THERE CAN BE NO BAD FAITH IF THE POLICY WAS NOT IN EFFECT (Superior Court of Pennsylvania) (Non-precedential)

Print Friendly, PDF & Email

The trial court had determined a life insurance policy was not in effect at the time plaintiff’s husband died, and dismissed breach of contract and bad faith claims on summary judgment. The insured appealed, and the Superior Court affirmed.

The Superior Court closely scrutinized the facts and the policy language to determine whether the policy was in effect at the time of death. The panel concluded it was not, and affirmed the trial court’s rejection of plaintiff’s breach of contract claim.

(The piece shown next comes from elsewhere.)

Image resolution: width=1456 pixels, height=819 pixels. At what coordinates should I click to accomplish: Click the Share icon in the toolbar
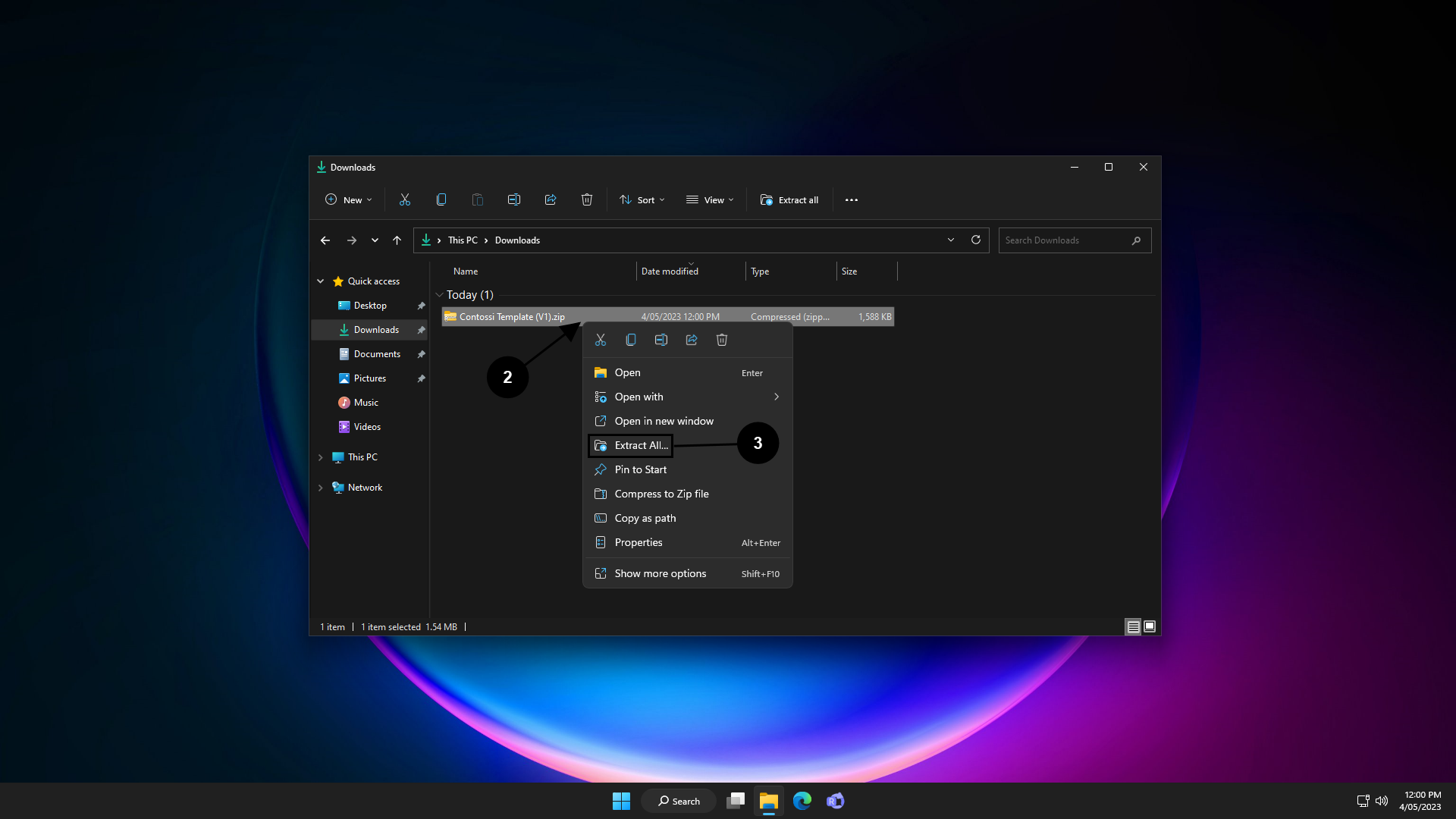click(x=551, y=199)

As to bad faith, the court affirmed in short order: “In sum, the trial court properly concluded that the policy was not in effect when the decedent died and that Appellee was entitled to summary judgment on Appellant’s claims of breach of contract. …. For the same reason, we agree with the trial court that Appellant could not establish that Appellee acted in bad faith when denying her claim for death benefits.”

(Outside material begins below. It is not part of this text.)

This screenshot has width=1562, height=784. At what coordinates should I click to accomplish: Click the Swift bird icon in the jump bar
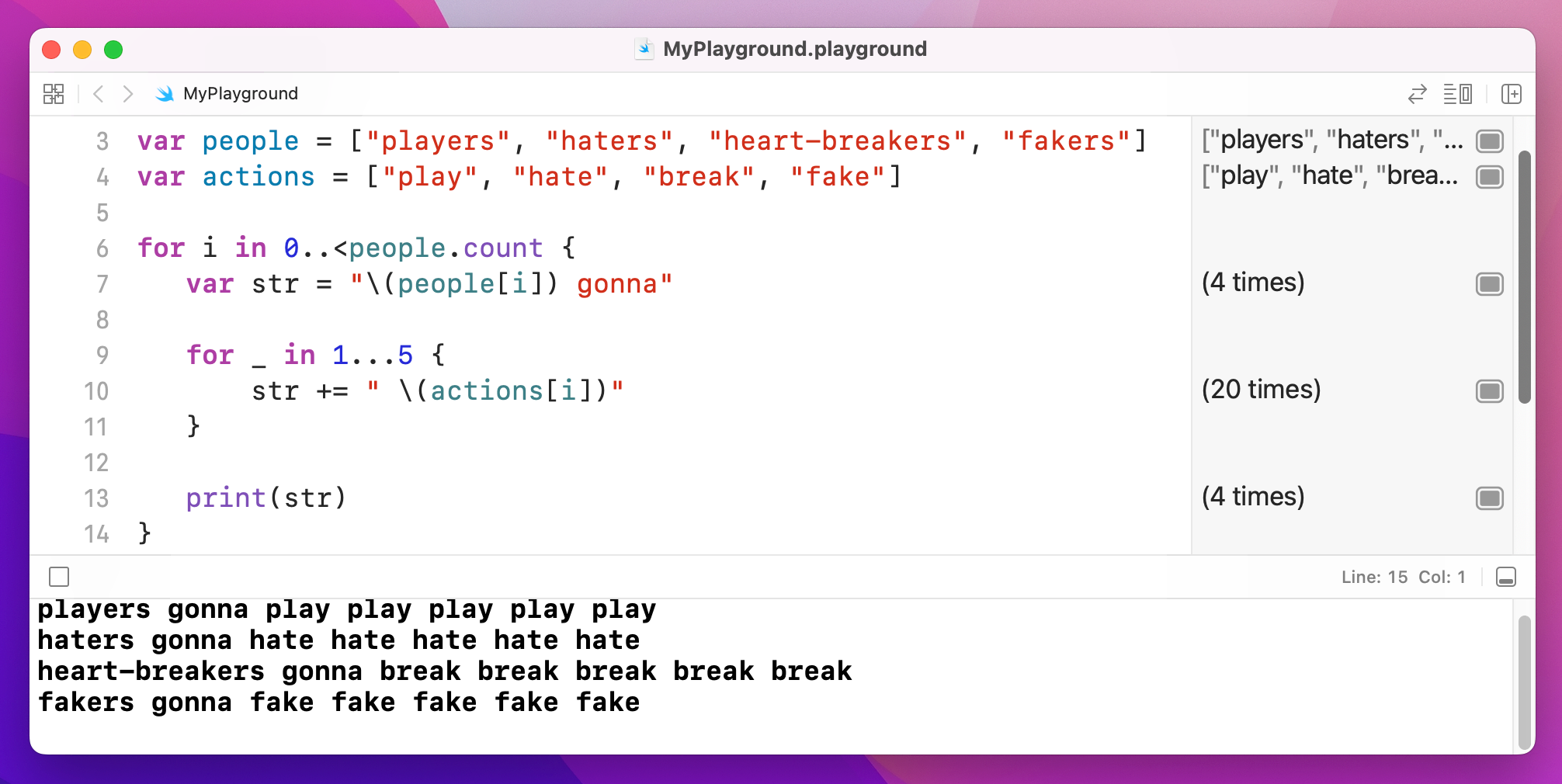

Thus, as there was no policy in effect there could be no bad faith. The Superior Court cited the Supreme Court’s Rancosky decision to support this conclusion.

Date of Decision: September 11, 2019

O’Hara v. Metlife, Superior Court of Pennsylvania No. 3477 EDA 2018, 2019 Pa. Super. Unpub. LEXIS 3456 (Pa. Super. Ct. Sept. 11, 2019) (Nichols, Shogan, Strassburger, JJ.)